America’s top three manufacturers can take credit for nearly 50 percent of those sales, but foreign automakers are becoming an increasingly important part of the auto industry in the U.S., and as a result, can take an increasing amount of credit for America’s economic recovery.
In October, Toyota (NYSE:TM) announced the production of its 25 millionth vehicle in North America. The company boasts nearly $24 billion in North American investment and the creation of 365,000 jobs in the U.S. alone. While GM and Ford claim the top two spots for market share in the U.S. — 17.2 percent and 15.7 percent, respectively — Toyota clocks in at a rapidly-growing 13.7 percent of the market, taking third place ahead of Chrysler, which is number four at 11 percent.
Honda (NYSE:HMC) is in fifth place with 10.1 percent of the market, and is deliberately growing its U.S. manufacturing presence.
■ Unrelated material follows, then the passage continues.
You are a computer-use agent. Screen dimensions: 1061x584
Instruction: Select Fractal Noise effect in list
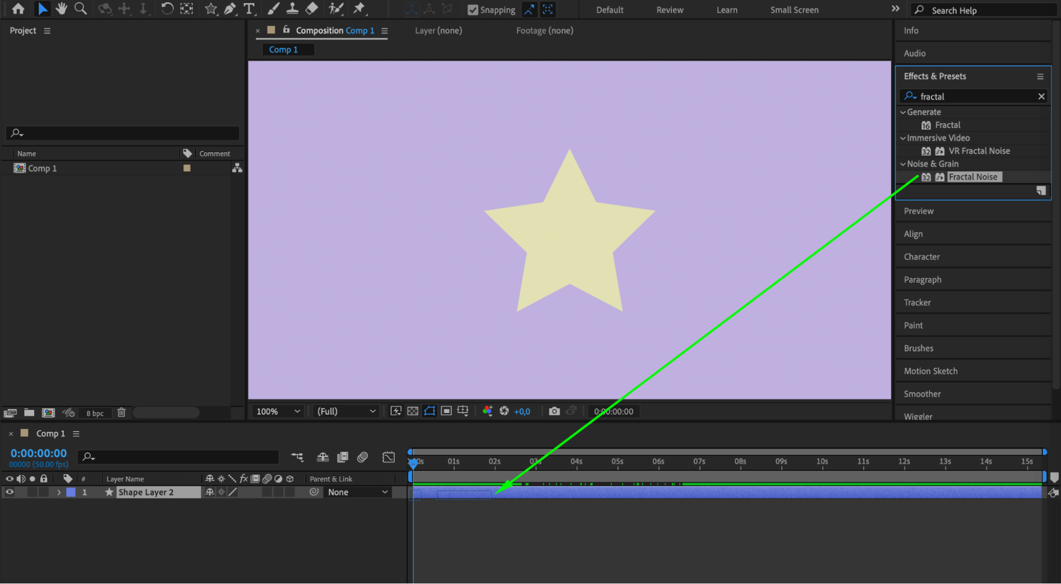click(x=972, y=177)
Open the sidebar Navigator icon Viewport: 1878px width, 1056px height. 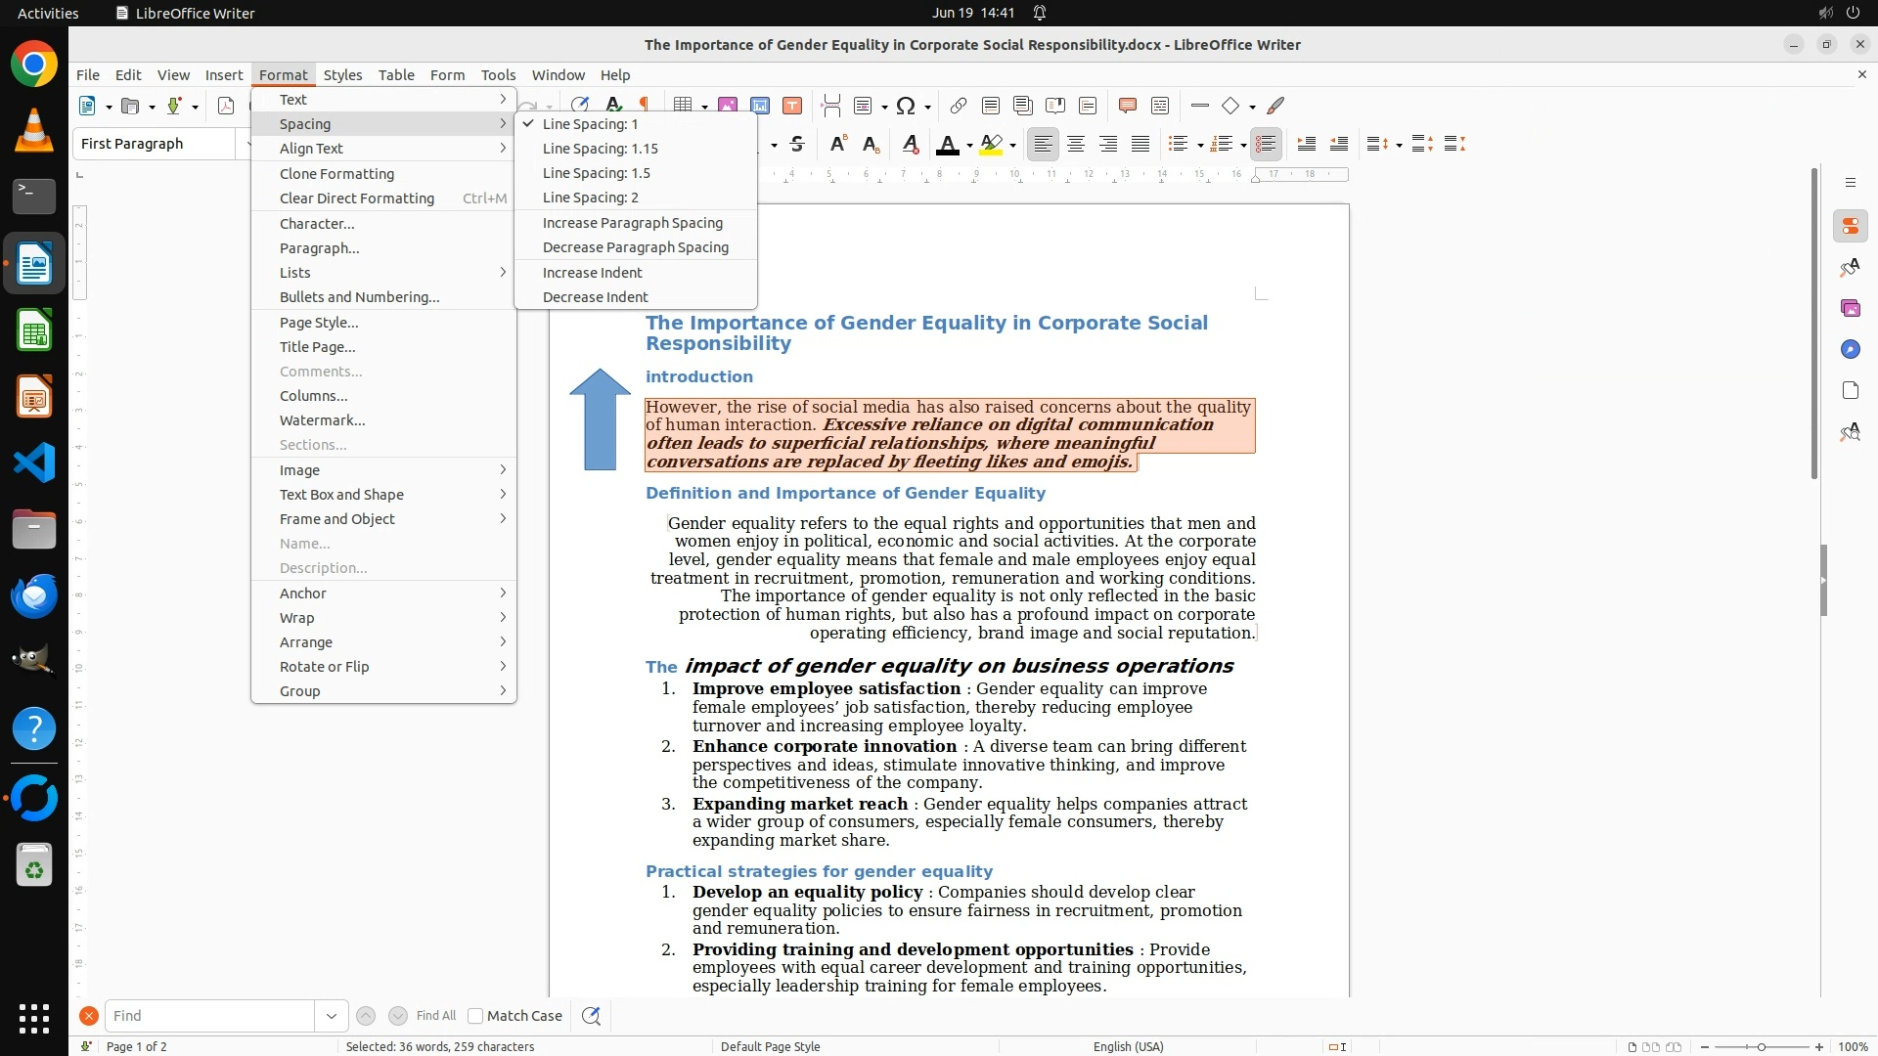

The company recently reached its 1 millionth vehicle produced in the U.S., and has ambitions to export more vehicles the country than it imports from Japan.
Market participants from all sectors have long pointed at the dwindling manufacturing base in the U.S. as a bad omen. But the resurgence of the U.S. as not just a powerful car market, but as an increasingly important vehicle manufacturing base can certainly be taken as a good omen that America’s economy could finally be regaining its strength after years of weakness.